Starring: Johnny Depp, Gary Farmer
Director: Jim Jarmusch
Rated: R
Distributor: Madman (Director’s Suite)
From the very outset, Jim Jarmusch’s Dead Man creates a eerie, strangely doomed tone. A bespectacled Cleveland accountant by the name of William Blake (Johnny Depp) travels by steam train through the wild west circa 1875, nodding off frequently along the way. But each time he awakens to discover a whole new collection of fellow travellers, even though the train doesn’t seem to have stopped. The crowd gets more and more feral as they reach the end of the line, to the point where they all grab their guns and start firing at passing buffalo.
It’s got all the markings of a good old, shoot-em-up Western, right down to the casting of Robert Mitchum as the boss of Dickenson Metalworks, the main employer in the desperate frontier town of Machine. Blake was slated to take up a job here but upon his arrival finds the vacancy filled so, with no prospects left, he comforts himself in the arms of the lovely Thel Russell (Mili Avital). Their tryst, however, is rudely interrupted by Dickenson’s son Charlie (Gabriel Byrne) who shoots Thel dead with a bullet that passes through her body and lodges itself next to Blake’s heart. Before copping another one, Blake takes out Charlie with Thel’s gun, thus securing his fate as the titular dead man. With a fatal wound and Dickenson’s hired killers on his tail, his destiny is pretty much assured.
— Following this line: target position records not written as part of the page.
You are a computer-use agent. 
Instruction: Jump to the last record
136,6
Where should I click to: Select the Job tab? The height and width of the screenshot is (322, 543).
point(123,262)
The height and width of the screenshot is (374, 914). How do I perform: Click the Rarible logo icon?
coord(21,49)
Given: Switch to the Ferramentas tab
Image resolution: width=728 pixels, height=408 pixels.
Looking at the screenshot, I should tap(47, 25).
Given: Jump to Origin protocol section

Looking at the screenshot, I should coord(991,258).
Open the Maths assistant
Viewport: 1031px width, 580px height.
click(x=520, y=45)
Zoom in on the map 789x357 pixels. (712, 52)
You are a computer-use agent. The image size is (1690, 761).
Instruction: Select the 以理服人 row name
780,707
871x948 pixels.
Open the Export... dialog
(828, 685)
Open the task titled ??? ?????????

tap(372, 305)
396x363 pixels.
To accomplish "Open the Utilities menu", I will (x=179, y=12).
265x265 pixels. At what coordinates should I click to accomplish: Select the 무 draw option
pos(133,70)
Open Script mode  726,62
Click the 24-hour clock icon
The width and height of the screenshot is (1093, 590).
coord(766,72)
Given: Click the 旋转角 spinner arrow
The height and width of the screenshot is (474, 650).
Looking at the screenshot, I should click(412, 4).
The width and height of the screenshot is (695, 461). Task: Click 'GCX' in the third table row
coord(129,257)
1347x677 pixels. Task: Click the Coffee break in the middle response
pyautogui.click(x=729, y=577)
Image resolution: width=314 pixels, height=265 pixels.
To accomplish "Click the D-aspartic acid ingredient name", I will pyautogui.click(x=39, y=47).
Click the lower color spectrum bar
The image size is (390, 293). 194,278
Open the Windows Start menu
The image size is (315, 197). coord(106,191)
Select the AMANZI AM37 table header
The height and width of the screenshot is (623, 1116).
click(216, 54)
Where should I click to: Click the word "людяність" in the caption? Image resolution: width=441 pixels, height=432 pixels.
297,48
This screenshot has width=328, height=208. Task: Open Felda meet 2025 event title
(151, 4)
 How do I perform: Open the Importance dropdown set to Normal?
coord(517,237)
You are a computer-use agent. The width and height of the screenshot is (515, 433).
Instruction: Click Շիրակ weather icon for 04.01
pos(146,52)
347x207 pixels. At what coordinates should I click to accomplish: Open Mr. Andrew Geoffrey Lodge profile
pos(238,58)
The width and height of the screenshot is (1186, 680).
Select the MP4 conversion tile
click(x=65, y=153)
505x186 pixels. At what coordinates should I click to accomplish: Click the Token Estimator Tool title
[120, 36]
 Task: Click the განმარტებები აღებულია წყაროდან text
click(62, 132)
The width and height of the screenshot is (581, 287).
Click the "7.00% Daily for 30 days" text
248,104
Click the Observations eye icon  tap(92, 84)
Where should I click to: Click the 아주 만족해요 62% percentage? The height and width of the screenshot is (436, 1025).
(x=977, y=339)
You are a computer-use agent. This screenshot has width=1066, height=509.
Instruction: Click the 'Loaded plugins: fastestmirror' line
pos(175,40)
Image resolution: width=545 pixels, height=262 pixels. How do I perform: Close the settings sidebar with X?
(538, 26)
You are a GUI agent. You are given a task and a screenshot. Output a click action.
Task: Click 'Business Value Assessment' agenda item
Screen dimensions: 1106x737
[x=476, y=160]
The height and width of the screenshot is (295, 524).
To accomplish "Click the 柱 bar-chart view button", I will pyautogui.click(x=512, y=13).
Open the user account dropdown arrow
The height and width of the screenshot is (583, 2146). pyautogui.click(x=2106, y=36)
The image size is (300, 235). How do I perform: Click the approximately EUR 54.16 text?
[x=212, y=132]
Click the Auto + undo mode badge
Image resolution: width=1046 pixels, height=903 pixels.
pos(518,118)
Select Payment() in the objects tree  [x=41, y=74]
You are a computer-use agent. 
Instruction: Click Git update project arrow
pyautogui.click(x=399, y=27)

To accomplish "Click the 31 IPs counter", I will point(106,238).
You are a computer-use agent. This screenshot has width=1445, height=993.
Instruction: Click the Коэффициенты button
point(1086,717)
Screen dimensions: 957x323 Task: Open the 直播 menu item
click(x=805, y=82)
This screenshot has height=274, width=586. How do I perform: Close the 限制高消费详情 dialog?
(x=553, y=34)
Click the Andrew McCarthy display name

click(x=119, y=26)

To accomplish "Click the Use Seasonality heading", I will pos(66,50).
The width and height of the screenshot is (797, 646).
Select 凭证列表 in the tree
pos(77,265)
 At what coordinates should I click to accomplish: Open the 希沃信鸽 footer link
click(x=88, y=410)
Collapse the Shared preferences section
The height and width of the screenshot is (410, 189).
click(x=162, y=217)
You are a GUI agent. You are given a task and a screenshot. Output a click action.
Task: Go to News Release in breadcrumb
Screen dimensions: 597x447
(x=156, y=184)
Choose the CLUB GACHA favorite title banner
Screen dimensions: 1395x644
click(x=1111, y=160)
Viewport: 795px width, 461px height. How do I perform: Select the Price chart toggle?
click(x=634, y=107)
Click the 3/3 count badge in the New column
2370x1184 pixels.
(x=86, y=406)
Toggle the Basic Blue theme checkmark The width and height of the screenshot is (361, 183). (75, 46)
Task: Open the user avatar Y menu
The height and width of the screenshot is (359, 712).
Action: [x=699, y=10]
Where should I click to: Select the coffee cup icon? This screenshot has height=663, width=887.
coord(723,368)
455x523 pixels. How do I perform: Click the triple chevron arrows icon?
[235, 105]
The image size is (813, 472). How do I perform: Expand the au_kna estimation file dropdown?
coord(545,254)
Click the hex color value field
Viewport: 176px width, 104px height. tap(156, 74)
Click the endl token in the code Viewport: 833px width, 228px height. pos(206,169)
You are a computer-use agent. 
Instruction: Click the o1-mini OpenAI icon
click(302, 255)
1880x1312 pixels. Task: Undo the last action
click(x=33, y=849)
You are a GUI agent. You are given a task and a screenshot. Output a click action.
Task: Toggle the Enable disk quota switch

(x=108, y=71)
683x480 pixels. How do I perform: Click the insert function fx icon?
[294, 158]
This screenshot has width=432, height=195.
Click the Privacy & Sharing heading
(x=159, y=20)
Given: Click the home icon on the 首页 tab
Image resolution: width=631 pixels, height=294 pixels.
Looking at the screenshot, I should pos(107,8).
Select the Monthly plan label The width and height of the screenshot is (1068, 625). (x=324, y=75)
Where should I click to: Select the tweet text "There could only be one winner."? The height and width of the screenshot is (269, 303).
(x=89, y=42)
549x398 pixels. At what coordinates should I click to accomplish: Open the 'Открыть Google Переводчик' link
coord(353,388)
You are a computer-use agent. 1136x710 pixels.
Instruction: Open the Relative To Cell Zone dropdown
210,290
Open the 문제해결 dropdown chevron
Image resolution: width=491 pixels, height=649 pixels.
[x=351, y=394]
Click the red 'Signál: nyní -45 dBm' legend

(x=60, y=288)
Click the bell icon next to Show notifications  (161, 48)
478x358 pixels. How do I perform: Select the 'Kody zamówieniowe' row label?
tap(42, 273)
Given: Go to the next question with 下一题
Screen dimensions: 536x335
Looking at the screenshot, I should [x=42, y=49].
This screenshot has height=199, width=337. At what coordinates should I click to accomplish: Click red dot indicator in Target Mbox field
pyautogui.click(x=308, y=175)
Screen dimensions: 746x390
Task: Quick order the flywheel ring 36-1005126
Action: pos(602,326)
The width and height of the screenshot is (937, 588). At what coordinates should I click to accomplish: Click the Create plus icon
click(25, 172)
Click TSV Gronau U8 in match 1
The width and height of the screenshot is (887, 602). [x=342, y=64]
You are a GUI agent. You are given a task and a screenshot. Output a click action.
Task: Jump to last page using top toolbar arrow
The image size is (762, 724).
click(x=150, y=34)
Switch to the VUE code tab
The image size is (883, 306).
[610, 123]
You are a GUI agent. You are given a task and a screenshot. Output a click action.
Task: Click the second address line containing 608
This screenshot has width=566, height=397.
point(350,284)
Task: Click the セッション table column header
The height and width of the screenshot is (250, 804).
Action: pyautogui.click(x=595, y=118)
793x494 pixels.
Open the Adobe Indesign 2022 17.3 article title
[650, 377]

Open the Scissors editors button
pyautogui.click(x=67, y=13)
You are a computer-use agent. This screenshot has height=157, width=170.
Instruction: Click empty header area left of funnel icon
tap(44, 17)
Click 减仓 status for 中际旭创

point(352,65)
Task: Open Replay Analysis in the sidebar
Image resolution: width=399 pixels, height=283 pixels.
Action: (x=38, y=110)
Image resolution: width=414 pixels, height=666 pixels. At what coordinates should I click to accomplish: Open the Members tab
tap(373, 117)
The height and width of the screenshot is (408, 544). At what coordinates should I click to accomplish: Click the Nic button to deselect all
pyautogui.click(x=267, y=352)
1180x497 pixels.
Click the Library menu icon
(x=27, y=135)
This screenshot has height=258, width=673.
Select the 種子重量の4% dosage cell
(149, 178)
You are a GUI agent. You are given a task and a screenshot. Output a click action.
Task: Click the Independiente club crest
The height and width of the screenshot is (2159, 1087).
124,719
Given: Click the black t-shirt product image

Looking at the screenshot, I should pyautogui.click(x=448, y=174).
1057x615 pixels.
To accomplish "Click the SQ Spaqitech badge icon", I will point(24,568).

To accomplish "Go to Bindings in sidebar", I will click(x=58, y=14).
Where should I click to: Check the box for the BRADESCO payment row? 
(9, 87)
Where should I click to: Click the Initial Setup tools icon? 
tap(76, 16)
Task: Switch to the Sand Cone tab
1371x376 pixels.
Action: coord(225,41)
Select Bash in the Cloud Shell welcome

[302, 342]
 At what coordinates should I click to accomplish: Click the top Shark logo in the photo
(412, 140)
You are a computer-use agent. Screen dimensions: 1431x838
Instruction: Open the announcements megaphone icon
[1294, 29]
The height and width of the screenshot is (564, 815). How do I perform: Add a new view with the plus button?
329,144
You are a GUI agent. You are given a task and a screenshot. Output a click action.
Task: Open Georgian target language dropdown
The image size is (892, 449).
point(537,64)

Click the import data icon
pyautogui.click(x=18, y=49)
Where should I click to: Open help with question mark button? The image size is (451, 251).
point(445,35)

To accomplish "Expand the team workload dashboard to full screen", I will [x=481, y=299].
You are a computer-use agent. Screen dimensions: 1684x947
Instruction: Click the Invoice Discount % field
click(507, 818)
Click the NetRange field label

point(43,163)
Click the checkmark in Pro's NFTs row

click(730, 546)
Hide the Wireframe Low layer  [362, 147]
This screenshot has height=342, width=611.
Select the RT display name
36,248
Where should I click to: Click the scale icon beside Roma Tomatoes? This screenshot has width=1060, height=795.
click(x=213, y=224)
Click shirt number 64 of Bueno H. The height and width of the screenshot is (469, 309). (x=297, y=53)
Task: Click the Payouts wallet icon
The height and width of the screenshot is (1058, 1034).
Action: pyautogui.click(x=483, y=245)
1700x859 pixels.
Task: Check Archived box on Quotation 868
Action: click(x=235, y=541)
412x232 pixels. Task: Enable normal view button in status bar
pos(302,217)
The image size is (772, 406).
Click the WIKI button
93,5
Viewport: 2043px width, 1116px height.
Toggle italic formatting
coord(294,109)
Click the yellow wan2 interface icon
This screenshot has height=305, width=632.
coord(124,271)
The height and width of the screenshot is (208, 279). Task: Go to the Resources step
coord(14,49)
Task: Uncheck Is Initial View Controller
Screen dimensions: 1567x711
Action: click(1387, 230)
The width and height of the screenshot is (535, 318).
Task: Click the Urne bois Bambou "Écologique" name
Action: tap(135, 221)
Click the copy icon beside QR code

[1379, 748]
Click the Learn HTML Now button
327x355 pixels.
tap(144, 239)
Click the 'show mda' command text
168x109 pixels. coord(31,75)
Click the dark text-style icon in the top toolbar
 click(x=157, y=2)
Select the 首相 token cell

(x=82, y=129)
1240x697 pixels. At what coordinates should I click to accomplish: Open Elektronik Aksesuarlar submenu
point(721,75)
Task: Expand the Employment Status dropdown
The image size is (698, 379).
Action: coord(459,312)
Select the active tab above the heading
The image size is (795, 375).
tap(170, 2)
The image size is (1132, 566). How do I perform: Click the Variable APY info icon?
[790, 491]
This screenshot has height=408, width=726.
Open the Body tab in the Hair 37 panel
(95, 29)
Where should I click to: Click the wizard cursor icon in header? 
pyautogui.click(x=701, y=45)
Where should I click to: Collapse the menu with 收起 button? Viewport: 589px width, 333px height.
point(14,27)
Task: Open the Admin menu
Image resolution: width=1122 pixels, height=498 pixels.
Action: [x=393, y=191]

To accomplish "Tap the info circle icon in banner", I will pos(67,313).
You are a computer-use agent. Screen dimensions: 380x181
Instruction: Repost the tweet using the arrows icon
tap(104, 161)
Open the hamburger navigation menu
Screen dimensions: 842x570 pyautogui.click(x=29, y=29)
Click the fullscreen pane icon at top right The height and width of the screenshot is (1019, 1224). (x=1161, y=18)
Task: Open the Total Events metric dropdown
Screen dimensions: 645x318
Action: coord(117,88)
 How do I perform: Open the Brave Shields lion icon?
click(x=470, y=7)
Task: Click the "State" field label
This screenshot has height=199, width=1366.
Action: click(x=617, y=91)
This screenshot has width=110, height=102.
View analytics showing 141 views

On his journey towards his final resting place, Blake is accompanied by Nobody (Gary Farmer), an outcast native Indian American who is convinced that Blake is the famous British poet. Along the way they meet a cavalcade of whacked out characters like Salvatore ‘Sally’Jenko (Iggy Pop in a bonnet and frock) and Big George Drakoulious (a bear like Billy Bob Thornton). And as the body count rises around them, so too does the reward placed on Blake’s head. But inside that head, a mystical transformation is taking place, a preparation for an encounter with the spirit world.
Confusing? Maybe. But with its stark, black and white cinematography by Robby Muller and its sparse, electronic guitar soundtrack composed and performed by Neil Young, this film works like a visual poem or a quiet meditation on death.